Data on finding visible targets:
◇ ◇ ◇
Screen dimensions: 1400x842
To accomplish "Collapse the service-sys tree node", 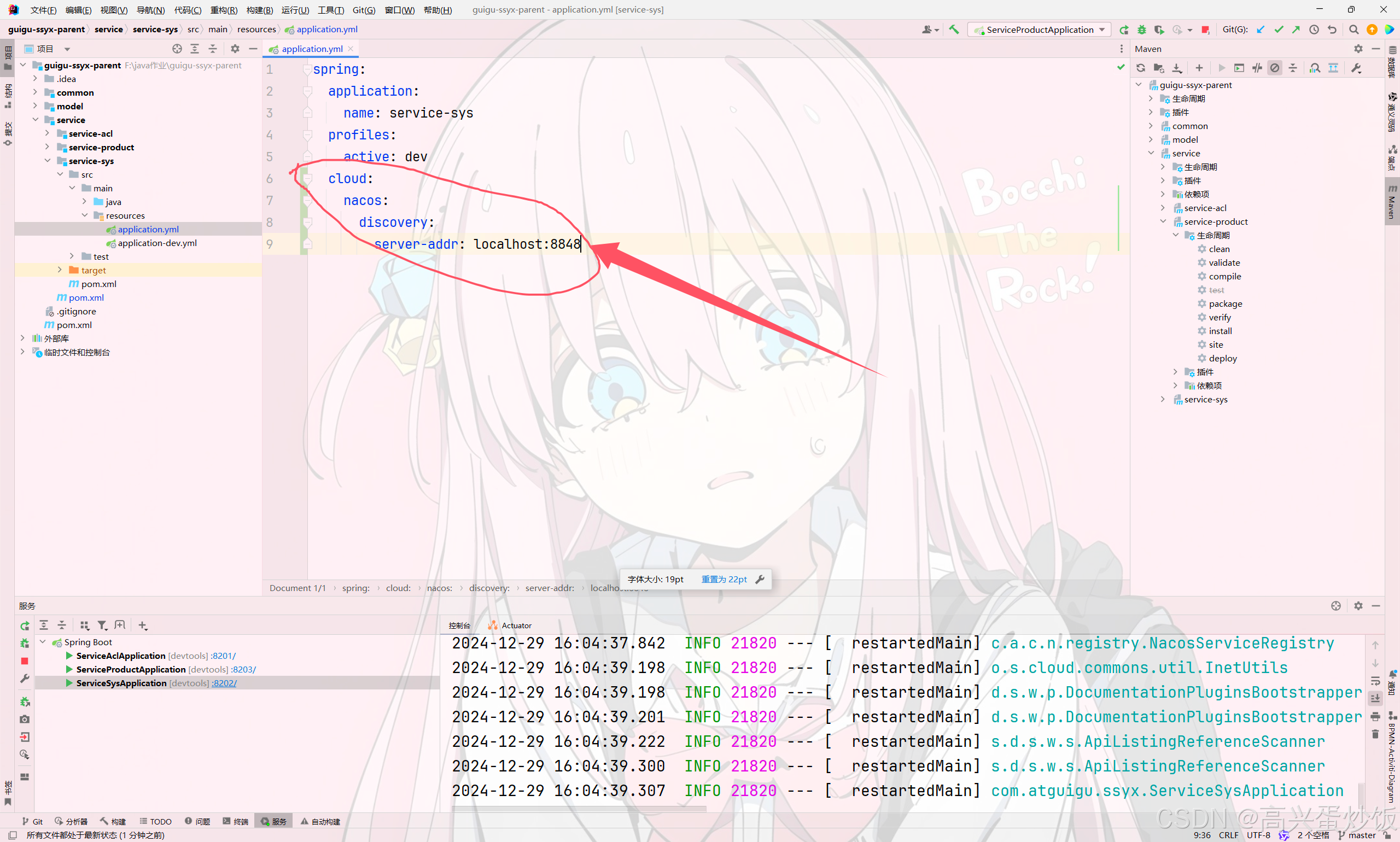I will (x=48, y=161).
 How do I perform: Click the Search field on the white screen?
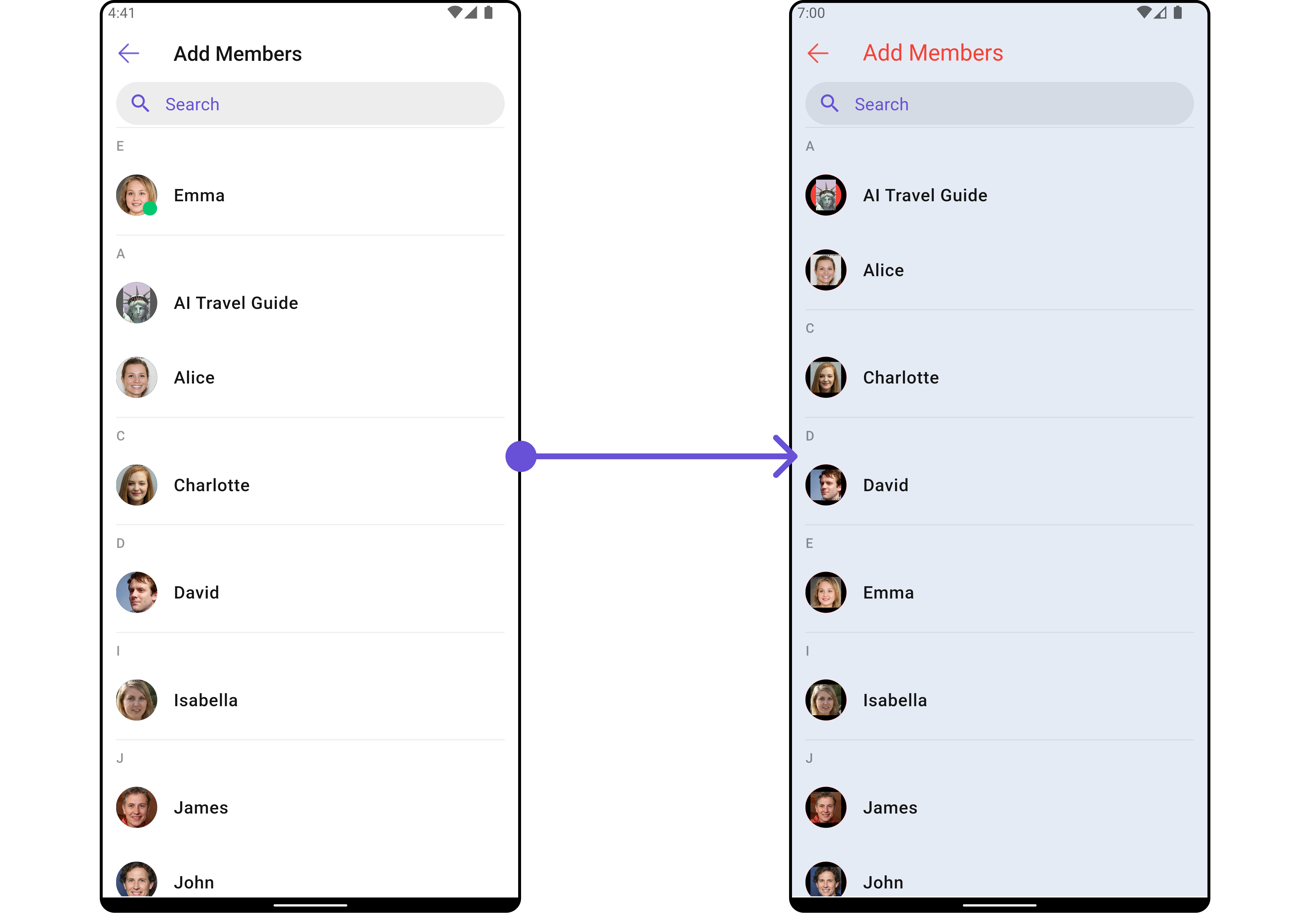(x=310, y=104)
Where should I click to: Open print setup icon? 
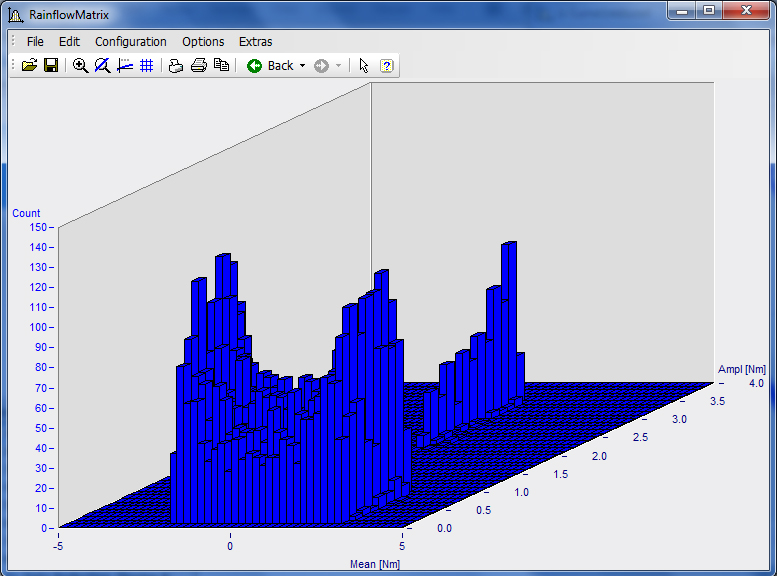coord(176,65)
◇ ◇ ◇
Work to do ▸ Please update the stretch of data from the line containing "How do I perform: Click" through the end of the data, replacing "Search field" with "Search box" and changing nothing else. Leave the pictures out of your answer.

The completed task ▸
 How do I perform: Click the Search box on the white screen?
(x=310, y=104)
Where should I click to: Open print setup icon? 
coord(176,65)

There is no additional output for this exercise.